# WORK REQUEST
Start at the line that contains "Given: Open the Наполі vs Комо draw badge" in the listing below and extract every line through the last, exactly; leave pictures out.
- Opening Delimiter -
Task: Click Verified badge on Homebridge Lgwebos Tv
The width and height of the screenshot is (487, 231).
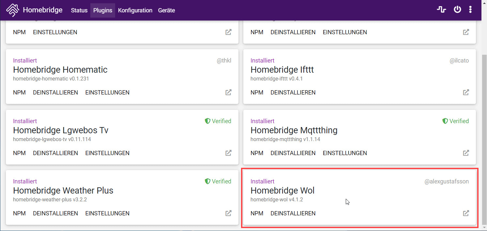Action: (x=218, y=121)
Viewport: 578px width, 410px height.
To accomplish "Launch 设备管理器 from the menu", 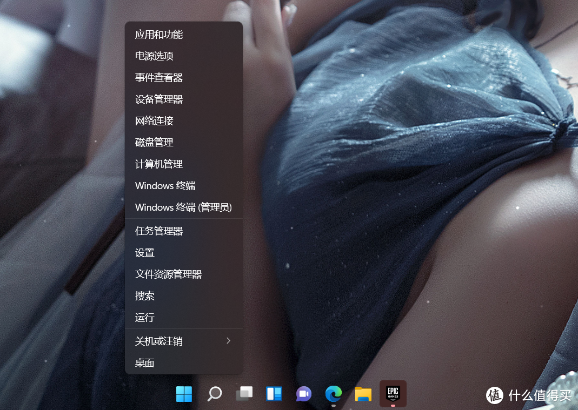I will coord(160,99).
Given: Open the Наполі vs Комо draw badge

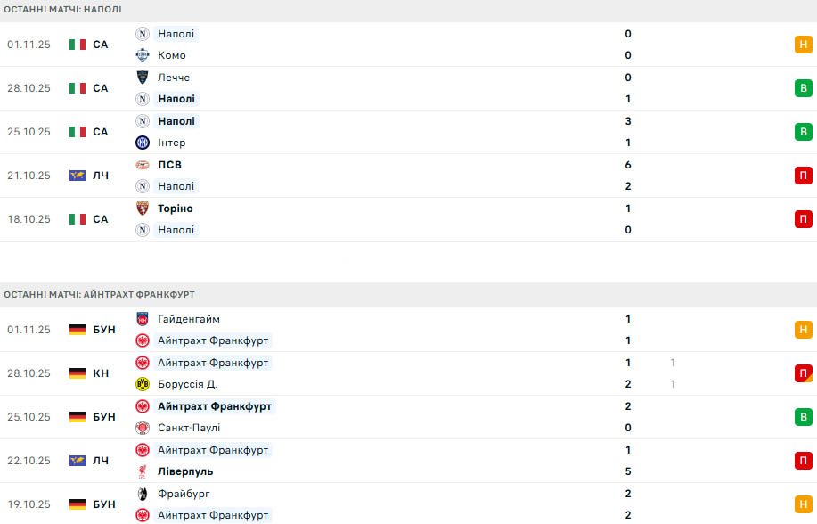Looking at the screenshot, I should [x=803, y=45].
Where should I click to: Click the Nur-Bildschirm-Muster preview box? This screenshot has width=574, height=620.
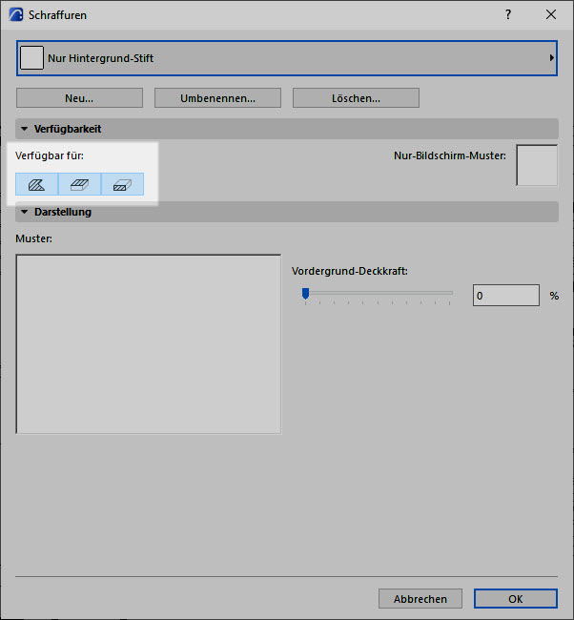(536, 166)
- Closing Delimiter -
# RESPONSE BOX
Given: Open the Наполі vs Комо draw badge

Looking at the screenshot, I should [x=803, y=45].
Where should I click to: Click the Nur-Bildschirm-Muster preview box? This screenshot has width=574, height=620.
(536, 166)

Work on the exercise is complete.